During the transition period, Jack describes a visceral hunger growing amongst the Burmese people as they were exposed of the possibilities of a better life through the opening of the country, and as their horizon of opportunities expanded. This is why many economists at the time proclaimed Myanmar to be “The Last Asian Tiger.” Yet this economic growth continued to pass by many Bamar Buddhists, who were, in Jack’s words, “at the bottom of the food chain.” And when members of a majority group is feeling left behind, Jack notes it’s human nature to turn back to those base principles which one can cling to: racial identity and religion, both of which fit squarely into the military propaganda machine, and which Jack aptly compares to the role that the Culture Wars have played in American politics and society.
This marks the end of Part 1 with Jack Myint. The next episode will go into Jack’s professional career and move to Washington, DC, along with his relationship to Aung San Suu Kyi and other democratic leaders.

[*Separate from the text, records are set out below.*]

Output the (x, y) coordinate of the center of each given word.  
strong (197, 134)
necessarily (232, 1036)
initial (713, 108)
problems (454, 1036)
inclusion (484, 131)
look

He closes with a reflection as to where Myanmar finds itself in the current conflict.
“Whatever the crisis may be, humanitarian, environmental or political, I know that the onus is on us, the Myanmar people, to walk our walk and fight our own battles, but it is helpful to know that there are friends of Myanmar who care who will continue to care and try to support in any way that they can throughout. That's encouraging.”